As exemplified by the green arrow in the above chart, a 1day shipment…say from Los Angeles to Las Vegas in the Summer would be a 25 hour journey with an average ambient temperature of 100F; therefore, 2500 Heat Exposure. Similarly, a 50 hour journey from Boston to Chicago in the Fall would have an average ambient of 50F,resulting in a Heat Exposure of 2500.
Now let’s translate the above table into Heat Exposure to illuminate the suboptimal overlapping results:
The first row shows a destination high of 50F * 24hr delivery journey = 1200 Heat Exposure score. Similarly, a 50F destination high temp * a 48 hour transit = 2400 HeatExposure score.
As we fill out the columns with that formula, you see the folly of this strategy. Specifically, there are one day trips that have lower Heat Exposure than 2 Day trips; however, the old matrix is recommending more ice. Take an 80F average ambient temperature trip in the third row (80F is the avg temp of the ISTA 7E profile) that has a Heat Exposure score of 1920 for a one day journey and compare that to the two day journey 50F and a Heat Exposure of 2400. Do you see the inconsistency? The conventional thinking would employ less ice at higher Heat Exposure: 8lbs @2400 vs 12lbs @ 1920. The energy that the different boxes will encounter on their delivery journeys is mismatched with the requisite ice.

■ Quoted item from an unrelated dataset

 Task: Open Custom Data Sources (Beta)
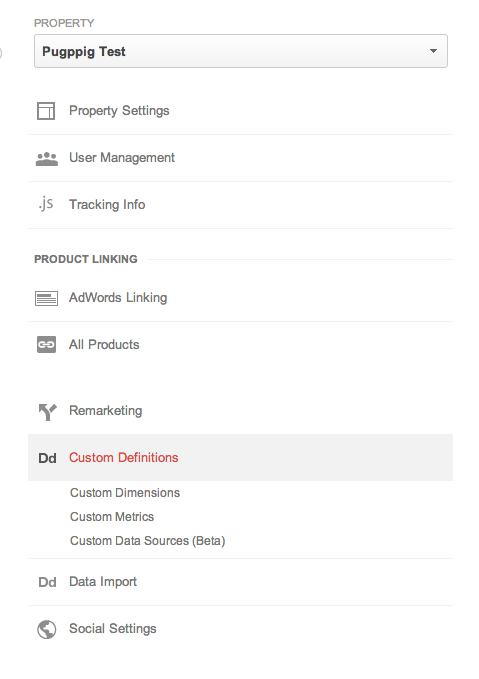pyautogui.click(x=147, y=541)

Consequently, these physics deniers over-ice a majority of 1 Day trips. Furthermore, if we factored in the day night cycle on the 2 day trip, the heat exposure score would decrease; thus reducing the amount of ice required on 2 days as well.
Here’s a visual of how the conventional thinking plays out in the real world with one of our customers prior to employing the KIC dashboard.
As you can see, they are dosing their medium box with differing coolant amounts given the same Heat Exposure. This occurs when you make arbitrary cutoff points e.g. 65F, 80F, 95F on your coolant logic table instead of using a true metric of energy like Heat Exposure. Zoom in on the 2000 level in the above chart. Why would the same size box with the same product that is facing the same Heat Exposure require 10lbs of dry ice 21% of the time and 15lbs of dry ice 79% of the time? Same answer: conventional coolant logic is flawed because of the arbitrary delineations between 1 day and 2 day across varying temperature ranges.
Another complication from the conventional thinking revolves around the max Heat Exposure that a box can endure in its delivery journey. All shippers send a number of boxes to a certain death each week before they even leave the dock. These boxes are doomed because they haven’t been rated for a max heat exposure score. For each box size, we want to know the Heat Exposure at Failure with the maximum amount of ice that can fit in that box. In our small box example above, we know that the max ice the box can fit with its payload is 20lbs so we would run several live lane tests with 20lbs on routes that had high predicted Heat Exposure numbers. After observing the real-world data, we would see that at 20lbs the small box succumbed to the elements around 4800. Consequently, all shipments that will be subjected to the energy equivalent of 4800 Heat Exposure or greater would have their carrier service level upgraded as noted below.
Upgrading these doomed shipments and thereby eliminating the associated credits is a big part of the value that the Keep It Cool platform provides.
1. Heat Exposure is a singular metric that combines time in transit and average ambient temperature along the delivery route. It is superior to using destination high temperatures as your guiding criteria because it incorporates the day night cycle as well as the weather in every longitudinal and latitudinal point that your shipment will experience.
2. Conventional Coolant logic serves up differing ice amounts for boxes of the same size that experience the same heat exposure.
3. Understanding your Heat Exposure at Failure (at what Heat Exposure does your box fail given max ice) will enable the shipper to upgrade those boxes that our doomed to fail before they leave your dock.